Изо всех сил противясь странным чарам, Геральд метался по рукописи, перечитывая главы, а отдельные куски прокручивал по несколько раз, но эффект не ослабевал — наоборот. И выводы тоже не менялись, как ни грустно. Правда, доказательств недостаточно для приговора — но ведь мы не на суде?
Когда за окном стало светать, Геральд потушил экран, но долго еще пялился в него невидящим взглядом. Он ощущал себя больным, старым, и дело тут не в бессонной ночи или предшествовавших ей безумствах — в ином. Вот так и приходит понимание, иногда находя необычный путь. И каким же оно бывает горьким!..

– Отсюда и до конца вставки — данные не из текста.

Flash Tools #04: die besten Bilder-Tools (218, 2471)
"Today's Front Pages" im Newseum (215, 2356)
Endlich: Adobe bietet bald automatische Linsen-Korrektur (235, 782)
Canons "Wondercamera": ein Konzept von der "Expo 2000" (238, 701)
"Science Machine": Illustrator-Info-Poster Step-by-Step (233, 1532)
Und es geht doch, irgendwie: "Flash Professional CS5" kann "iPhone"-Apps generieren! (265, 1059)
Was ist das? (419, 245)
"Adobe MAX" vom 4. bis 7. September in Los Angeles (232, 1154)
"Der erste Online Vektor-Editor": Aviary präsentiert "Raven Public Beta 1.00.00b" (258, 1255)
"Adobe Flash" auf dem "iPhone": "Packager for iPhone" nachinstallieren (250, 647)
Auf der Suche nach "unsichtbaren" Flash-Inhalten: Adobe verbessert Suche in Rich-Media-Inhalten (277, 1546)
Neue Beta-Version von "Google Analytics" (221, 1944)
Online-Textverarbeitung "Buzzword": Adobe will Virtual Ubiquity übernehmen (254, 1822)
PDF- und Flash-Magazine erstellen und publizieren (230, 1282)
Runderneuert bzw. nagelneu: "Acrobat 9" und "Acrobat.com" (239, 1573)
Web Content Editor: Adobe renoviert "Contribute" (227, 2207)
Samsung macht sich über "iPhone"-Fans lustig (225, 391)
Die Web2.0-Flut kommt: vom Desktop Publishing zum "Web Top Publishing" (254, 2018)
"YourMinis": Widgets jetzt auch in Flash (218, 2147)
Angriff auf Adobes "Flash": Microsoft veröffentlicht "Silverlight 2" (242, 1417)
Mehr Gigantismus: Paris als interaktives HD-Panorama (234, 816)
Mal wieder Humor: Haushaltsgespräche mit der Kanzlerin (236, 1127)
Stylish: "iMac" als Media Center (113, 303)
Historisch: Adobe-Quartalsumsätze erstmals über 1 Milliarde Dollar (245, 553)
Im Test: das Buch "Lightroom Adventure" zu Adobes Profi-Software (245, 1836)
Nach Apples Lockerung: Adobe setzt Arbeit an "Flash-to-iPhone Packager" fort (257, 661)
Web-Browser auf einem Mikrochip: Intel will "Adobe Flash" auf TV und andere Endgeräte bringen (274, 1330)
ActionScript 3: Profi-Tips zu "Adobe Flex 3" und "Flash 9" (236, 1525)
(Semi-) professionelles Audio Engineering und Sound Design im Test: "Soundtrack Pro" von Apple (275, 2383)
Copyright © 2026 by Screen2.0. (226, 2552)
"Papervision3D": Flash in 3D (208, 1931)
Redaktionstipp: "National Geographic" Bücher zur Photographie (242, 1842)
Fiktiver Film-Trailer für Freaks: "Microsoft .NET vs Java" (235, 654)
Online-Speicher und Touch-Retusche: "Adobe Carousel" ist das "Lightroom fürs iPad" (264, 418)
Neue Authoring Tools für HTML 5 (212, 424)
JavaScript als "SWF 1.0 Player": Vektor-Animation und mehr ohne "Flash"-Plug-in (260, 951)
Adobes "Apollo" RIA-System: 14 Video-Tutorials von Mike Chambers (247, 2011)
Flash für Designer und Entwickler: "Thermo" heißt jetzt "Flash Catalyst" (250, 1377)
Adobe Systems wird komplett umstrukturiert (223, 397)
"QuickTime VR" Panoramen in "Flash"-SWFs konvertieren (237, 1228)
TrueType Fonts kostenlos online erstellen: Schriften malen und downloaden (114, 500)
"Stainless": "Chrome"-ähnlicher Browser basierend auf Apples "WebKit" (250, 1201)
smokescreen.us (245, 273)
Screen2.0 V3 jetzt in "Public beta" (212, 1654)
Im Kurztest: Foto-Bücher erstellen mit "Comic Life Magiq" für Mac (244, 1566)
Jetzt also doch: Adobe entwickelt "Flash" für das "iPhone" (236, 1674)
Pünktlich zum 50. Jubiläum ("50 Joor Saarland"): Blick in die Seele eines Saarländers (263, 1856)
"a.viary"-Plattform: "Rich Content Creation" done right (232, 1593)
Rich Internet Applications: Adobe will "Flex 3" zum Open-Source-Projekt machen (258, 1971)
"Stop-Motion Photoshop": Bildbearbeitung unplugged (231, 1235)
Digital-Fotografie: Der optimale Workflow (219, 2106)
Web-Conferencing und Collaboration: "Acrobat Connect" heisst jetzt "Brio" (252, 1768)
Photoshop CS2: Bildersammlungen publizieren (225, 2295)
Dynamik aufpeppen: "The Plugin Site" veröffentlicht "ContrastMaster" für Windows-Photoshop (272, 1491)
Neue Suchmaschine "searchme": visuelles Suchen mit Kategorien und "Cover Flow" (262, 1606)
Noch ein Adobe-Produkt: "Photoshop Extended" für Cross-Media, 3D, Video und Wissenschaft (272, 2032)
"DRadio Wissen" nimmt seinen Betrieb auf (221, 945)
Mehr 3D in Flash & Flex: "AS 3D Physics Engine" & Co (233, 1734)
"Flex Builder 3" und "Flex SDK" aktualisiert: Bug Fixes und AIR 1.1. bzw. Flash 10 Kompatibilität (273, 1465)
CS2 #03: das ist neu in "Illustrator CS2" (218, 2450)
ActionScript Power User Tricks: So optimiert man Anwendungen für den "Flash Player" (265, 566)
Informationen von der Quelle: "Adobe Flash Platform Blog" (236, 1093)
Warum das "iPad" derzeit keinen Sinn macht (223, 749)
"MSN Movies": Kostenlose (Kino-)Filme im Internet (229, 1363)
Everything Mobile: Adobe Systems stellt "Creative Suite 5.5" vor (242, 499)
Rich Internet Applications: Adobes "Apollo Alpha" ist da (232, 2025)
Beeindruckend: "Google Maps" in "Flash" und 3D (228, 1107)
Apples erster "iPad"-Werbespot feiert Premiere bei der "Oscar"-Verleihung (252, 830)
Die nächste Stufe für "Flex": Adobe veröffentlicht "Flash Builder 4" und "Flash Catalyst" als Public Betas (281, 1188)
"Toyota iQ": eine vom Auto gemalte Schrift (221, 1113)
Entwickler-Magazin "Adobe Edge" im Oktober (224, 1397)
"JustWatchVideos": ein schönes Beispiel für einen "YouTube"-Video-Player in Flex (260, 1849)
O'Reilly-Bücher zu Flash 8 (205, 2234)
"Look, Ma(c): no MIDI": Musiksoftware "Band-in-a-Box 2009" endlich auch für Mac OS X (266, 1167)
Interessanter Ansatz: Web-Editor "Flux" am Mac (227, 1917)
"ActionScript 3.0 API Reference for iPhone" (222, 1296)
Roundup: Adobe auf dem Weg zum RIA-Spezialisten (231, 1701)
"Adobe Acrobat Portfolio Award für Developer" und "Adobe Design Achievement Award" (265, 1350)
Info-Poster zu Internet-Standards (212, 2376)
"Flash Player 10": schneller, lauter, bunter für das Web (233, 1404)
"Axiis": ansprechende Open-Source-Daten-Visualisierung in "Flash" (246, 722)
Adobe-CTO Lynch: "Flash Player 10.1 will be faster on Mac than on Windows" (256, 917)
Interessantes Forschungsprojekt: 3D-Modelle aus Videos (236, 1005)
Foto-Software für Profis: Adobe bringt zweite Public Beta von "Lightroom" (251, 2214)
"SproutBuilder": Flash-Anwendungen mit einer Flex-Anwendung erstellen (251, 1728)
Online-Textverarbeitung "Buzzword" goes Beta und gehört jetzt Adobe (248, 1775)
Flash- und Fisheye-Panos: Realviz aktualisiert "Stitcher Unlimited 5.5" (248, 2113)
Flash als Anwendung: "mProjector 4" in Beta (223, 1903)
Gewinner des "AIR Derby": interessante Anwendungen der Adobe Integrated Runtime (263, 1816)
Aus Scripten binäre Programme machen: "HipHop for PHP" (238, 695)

Вообще занятно проследить ассоциативный ряд — от первого посыла до заключительного тезиса. А первым камушком здесь послужило упоминание Шатуном той сценки из «Трех мушкетеров», где изрядно наклюкавшийся Атос жалуется д'Артаньяну на тяжкую долю вешателя. И здесь всплывает… точнее, вздымается… любопытный образ миледи, общими стараниями таких же воздыхателей превращенной в женщину-вамп. Уж в этом качестве она могла манипулировать самцами, расплачиваясь за обиды. А цель у нее была не пустячной: судьба сына… Кстати! Миледи ведь тоже звали Анной — как же я запамятовал? Анна де Бейль, ну да. Неужто имя вправду формирует судьбу? Господи!.. Похоже, все уже было в мире, и сама жизнь не может выйти за рамки описанного.
— Вот и мы! — произнес Геральд, бодрой усмешкой приветствуя появление Энни. — И как нам спалось?
Притормозив в паре шагов от него, женщина потянулась, демонстрируя себя во всей красе, а барон зачарованно глядел на нее, продолжая ухмыляться.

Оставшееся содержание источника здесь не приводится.